**Testo di partenza:**
Natale eco-sostenibile? si può: ecco alcuni sugerimenti

Mancano pochi giorni all’avvio delle feste natalizie e il WWF lancia il suo Natale sostenibile in 10 mosse: il tradizionale “Decalogo Albero” dell’Associazione contiene dieci consigli pratici per ridurre l’impronta ecologica del proprio Natale, tradizionalmente la festa più “ad alto consumo” dell’anno, partendo dalla scelta delle luminarie al cenone della vigilia e l’evitare i regali inutili o che comportano impatti su specie e sull’ambiente.

Qualche consiglio per chi opta per l’albero vero. Affidarsi a un vivaio per acquistare piante provenienti da attività agricola di tipo vivaistico, con ritorni positivi sull’economia rurale nazionale nel caso di piante di origine italiana certificata. Gli abeti coltivati sono contrassegnati da un tagliando di riconoscimento che indica denominazione del vivaio, luogo di origine, specie e età. Gli abeti presenti sul mercato natalizio derivano per lo più da coltivazioni vivaistiche specializzate e soltanto il 10% circa proviene da interventi colturali quali sfolli, diradamenti o potature, indispensabili per la corretta gestione dei boschi.

Controllare che la pianta abbia le radici (molte volte muoiono perché non le hanno o sono stati estirpati a radice nuda) e una buona zolla. In caso di abeti senza radici (quelli sostenuti dalla classica croce di legno) è bene verificare che siano il frutto di diradamenti forestali autorizzati.

Una volta entrati nelle nostre case, la vita di questi alberi spesso non è semplice. Bisogna seguire alcune raccomandazioni. Mettere la pianta in un vaso di dimensioni adeguate (tra 20 e 60 cm a seconda dell’altezza), usando un terriccio composto per metà di terra e per metà di sabbia. Non spruzzarla con vernici (no a neve artificiale o spray coloranti) e tenerla lontano da fonti di calore e in un luogo luminoso, non esagerare con gli addobbi pesanti, mantenere umida la terra senza esagerare con l’acqua (in casa basta annaffiare due volte la settimana).

[Elementi tratti da un dataset]

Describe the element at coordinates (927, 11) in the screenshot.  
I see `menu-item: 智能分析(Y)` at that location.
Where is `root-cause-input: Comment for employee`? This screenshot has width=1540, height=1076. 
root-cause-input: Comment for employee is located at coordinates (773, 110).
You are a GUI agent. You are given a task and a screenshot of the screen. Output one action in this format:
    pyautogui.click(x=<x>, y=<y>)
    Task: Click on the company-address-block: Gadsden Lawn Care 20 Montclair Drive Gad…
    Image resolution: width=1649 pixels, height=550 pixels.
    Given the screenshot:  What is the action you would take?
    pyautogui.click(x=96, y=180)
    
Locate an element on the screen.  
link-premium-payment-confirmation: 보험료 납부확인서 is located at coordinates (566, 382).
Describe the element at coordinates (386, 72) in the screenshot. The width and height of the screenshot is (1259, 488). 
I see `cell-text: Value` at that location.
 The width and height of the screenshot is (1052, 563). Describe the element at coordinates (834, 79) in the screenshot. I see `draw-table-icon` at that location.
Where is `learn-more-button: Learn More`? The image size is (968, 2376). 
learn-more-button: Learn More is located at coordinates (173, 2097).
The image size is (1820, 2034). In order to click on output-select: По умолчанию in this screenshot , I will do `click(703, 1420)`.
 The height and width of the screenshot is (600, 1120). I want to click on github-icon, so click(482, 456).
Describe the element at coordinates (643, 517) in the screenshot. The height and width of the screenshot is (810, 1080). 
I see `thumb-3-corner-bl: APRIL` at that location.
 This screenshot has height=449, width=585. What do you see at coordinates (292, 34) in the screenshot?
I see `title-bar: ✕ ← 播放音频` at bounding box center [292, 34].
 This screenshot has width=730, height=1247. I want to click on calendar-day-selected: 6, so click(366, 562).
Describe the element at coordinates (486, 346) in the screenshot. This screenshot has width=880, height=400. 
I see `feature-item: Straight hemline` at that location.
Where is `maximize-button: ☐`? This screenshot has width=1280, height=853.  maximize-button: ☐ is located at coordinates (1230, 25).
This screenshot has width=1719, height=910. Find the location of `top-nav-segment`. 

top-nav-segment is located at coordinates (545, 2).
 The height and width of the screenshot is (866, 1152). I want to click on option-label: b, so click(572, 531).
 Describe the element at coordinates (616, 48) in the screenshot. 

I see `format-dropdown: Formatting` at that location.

**Consegna 1:** Sostituisci "luminarie" con "decorazioni luminose" e trascrivi il testo sul Natale sostenibile a partire dalle parole "Natale eco-sostenibile? si", fermandoti dopo "specie e sull’ambiente.".
**Consegna 2:** Scrivi il seguito del testo sul Natale sostenibile, cominciando dopo la sua ultima frase.

**Risposta 1:**
Natale eco-sostenibile? si può: ecco alcuni sugerimenti

Mancano pochi giorni all’avvio delle feste natalizie e il WWF lancia il suo Natale sostenibile in 10 mosse: il tradizionale “Decalogo Albero” dell’Associazione contiene dieci consigli pratici per ridurre l’impronta ecologica del proprio Natale, tradizionalmente la festa più “ad alto consumo” dell’anno, partendo dalla scelta delle decorazioni luminose al cenone della vigilia e l’evitare i regali inutili o che comportano impatti su specie e sull’ambiente.

**Risposta 2:**
Cenone leggero anche per il Pianeta: mantenendo le tradizioni ricordiamo che a parità di apporto calorico la produzione di carne bovina, rispetto a uova prodotti caseari e altre carni,  richiede 28 volte più terra, 11 volte più acqua e 6 volte più fertilizzanti, liberando 5 volte più gas serra. Occhio alle specie che ‘portiamo a tavola’: l’anguilla, ad esempio, è classificata come specie a rischio nella Lista Rossa (pericolo critico), il caviale deve essere certificato MSC, evitare patè di fegato d’oca e datteri di mare, la cui pesca è severamente vietata. Riduciamo al massimo lo spreco di cibo: i 4/5 dello spreco di alimenti  in Italia avviene proprio in casa e con un costo per ogni famiglia pari ad almeno 360 euro l’anno.  Il Natale spesso comporta anche la produzione di rifiuti superiore alla media: il packaging, ad esempio, rappresenta il 60% dei rifiuti che produciamo e giocattoli e apparecchi elettronici ne hanno tantissimo. La regola è di ridurre al massimo i rifiuti a monte e soprattutto fare la differenziate.

Consigli anche per i regali: scegliamo mezzi pubblici o i negozi più vicini per raggiungerli a piedi, risparmieremo tempo e soprattutto gas serra alla nostra città. Se cerchiamo un regalo chic attenzione ai prodotti che derivano da specie protette come pellicce, gusci di tartarughe, avorio degli elefanti e il tanto ricercato shahtoosh, una delle lane più soffici c ma che comportano l’uccisione ogni anno delle antilopi tibetane , oggi ridotte sull’orlo dell’estinzione. Anche il pacchetto può diventare green con carta riciclata, certificata FSC o fatto con stoffe, foulard aggiungendo bacche e spago colorato.